Anne (Netherlands) & Borja (Spain), 2.5 years together.
Borja and Anne communicate mostly in English, sometimes in Spanish, and only when they talk about food, in Dutch.
“The best thing about being in an international relationship… The food that he cooks, that’s pretty good” – Anne said.
“Many of my friends from Spain don’t picture their life outside of their country. So, it helps that we’re both willing to live abroad and have a similar outlook on life” – Borja added.
“Now I feel like your answer was so meaningful and mine was… about food” – Anne replied.
When I asked them about the main difficulties of being from different cultures, food came up again:
“The main issue we have is around food. She likes to have dinner at 6.30-7, and I like to eat at 10-10.30…” – Borja said.
“And he calls 9.30 a compromise. That’s mathematically not a compromise!” – Anne added. They both laughed.
Anne also mentioned that what she finds strange about Borja’s habits is his siesta (nap). However, this comment was immediately overruled by Borja:
“That’s not true, I don’t nap. In fact, I’ve seen you napping at 3-4 pm when you should be working”.
“That’s your Spanish devil on my shoulder”- Anne replied.
Adelina (Kazakhstan-Italy) & Mathijs (Netherlands-Germany), 7 months together.
Adelina and Mathijs don’t live together, so last year they spent some time apart due to Covid.
“I haven’t seen Adelina in a couple of weeks now. It can be tough at times, especially when I do something exciting and wish I could share that moment with her” – Mathijs wrote.
At the beginning of their relationship, Mathijs once drove all the way to Italy from the Netherlands just to make a big romantic surprise for Adelina. “She couldn’t find the words, she was speechless when she saw me. All she did was laugh out of joy”.
He mentioned that one of the greatest things about being with Adelina is that she’s a great cook. In both the Russian and Italian cultures, people care a lot about food, so they usually know how to cook quite well.
Adelina said that what she loves but doesn’t understand is Mathijs’ “Dutch ability” to always be on time.
“Unlike him, I’m always late. I admire that habit of his, but at the same time I feel bad that he always has to wait” – she said.
However, Mathijs had a different view on this:
“The upside is that I have time for other things and Adelina always looks splendid”.
So, does anything get lost in translation?

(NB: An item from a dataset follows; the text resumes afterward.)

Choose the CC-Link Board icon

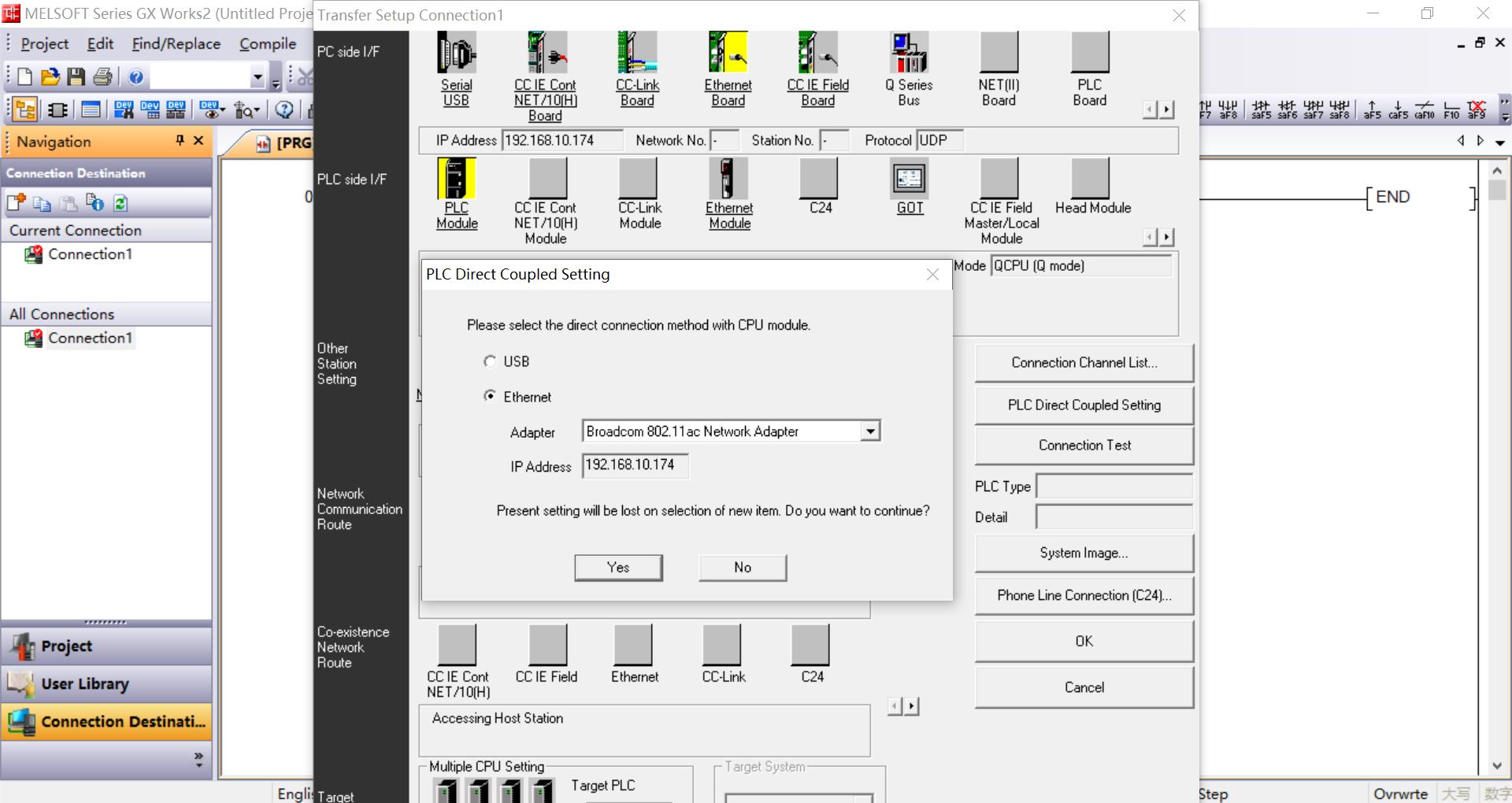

Sometimes you fall in love with someone from a different country, and you might not even speak the same language. You have to work a little harder to communicate, and often it’s not that easy to understand each other. But does it make your relationship any lesser? I believe the people in this article are the proof that it doesn’t. In fact, it makes it richer and even more beautiful. When people let you in their hearts, they also let you in their culture.